- Directed by: Doug Hajicek
- Narrated by: Stacy Keach
- Original language: English

Production
- Producer: Doug Hajicek
- Running time: 60 minutes

Original release
- Release: January 9, 2003

= Sasquatch: Legend Meets Science =

Sasquatch: Legend Meets Science is a documentary television film written and directed by Minnesota-based wildlife researcher and film producer Doug Hajicek. The program originally aired on the Discovery Channel on January 9, 2003 and features scientists from various disciplines analyzing evidence for the existence of Bigfoot, including the 1967 Patterson–Gimlin film, the 1996 Memorial Day Bigfoot footage, and the 2000 Skookum cast.

The documentary has since been released on VHS and DVD. In 2006, a companion book of the same title was published by Tom Doherty Associates (ISBN 0-7653-1216-6), authored by Idaho State University anatomist and physical anthropologist Jeffrey Meldrum, who was featured in the documentary.

== Companion book ==
In 2006, Meldrum released a companion book of the same name. In the book, Meldrum goes more in depth into the Bigfoot phenomenon, arguing that there is enough scientific evidence to warrant a serious discussion and exploration regarding the subject.
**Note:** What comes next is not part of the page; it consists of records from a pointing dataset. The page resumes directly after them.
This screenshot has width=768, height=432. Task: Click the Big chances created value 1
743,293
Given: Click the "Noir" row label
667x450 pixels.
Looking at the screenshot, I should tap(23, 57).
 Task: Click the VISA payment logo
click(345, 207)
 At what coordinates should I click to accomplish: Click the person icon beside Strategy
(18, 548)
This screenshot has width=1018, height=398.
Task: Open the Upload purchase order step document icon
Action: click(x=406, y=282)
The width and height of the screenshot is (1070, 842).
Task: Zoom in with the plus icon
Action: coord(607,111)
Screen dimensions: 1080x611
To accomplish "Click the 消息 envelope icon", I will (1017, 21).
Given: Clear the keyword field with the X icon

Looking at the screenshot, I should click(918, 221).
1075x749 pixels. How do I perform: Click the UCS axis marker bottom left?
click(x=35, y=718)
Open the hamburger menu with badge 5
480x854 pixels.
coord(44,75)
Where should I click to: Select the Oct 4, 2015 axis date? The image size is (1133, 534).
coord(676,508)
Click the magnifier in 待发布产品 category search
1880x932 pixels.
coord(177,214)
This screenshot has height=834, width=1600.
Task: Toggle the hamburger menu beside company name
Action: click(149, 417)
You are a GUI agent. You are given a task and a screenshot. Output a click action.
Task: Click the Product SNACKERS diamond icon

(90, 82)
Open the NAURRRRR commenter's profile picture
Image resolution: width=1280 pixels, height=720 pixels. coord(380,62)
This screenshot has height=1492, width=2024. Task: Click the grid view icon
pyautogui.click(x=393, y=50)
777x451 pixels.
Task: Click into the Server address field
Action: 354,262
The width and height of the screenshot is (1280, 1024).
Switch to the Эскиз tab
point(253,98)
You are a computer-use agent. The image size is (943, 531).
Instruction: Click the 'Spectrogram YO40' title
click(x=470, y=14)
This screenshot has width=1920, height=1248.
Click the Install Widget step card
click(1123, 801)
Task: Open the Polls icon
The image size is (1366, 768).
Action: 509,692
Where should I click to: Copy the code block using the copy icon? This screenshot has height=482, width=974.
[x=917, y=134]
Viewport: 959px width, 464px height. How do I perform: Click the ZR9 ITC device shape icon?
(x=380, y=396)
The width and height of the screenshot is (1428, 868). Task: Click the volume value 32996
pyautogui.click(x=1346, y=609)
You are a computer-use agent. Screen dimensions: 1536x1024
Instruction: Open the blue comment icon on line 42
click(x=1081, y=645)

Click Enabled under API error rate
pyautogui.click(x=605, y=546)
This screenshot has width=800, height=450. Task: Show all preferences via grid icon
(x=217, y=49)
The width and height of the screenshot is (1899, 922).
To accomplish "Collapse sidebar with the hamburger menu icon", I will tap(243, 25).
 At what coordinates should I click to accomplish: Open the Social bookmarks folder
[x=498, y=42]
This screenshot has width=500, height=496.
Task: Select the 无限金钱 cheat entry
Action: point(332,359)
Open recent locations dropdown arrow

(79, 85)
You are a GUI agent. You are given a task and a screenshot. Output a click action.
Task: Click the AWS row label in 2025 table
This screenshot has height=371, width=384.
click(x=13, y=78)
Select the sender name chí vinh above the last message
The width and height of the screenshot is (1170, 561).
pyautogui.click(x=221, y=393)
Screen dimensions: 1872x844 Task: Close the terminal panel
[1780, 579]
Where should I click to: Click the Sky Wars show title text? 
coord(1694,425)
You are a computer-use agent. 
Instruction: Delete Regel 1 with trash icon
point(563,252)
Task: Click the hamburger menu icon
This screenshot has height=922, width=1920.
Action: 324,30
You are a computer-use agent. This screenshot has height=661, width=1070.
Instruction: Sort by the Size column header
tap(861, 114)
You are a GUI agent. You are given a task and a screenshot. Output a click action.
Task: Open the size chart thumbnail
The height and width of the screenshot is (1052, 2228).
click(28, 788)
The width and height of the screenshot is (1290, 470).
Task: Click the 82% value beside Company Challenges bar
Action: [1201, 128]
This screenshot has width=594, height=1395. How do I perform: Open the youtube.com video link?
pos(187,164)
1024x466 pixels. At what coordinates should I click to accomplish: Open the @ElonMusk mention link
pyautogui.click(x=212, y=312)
Following the release of the book, Meldrum was criticized for defending the Bigfoot phenomenon, with many labeling the work as pseudoscientific. Meldrum still defends his position as a scientist seeking to establish the possibility of an undiscovered great ape species living in North America and other places. His book was reviewed and analyzed by anthropologist Matt Cartmill.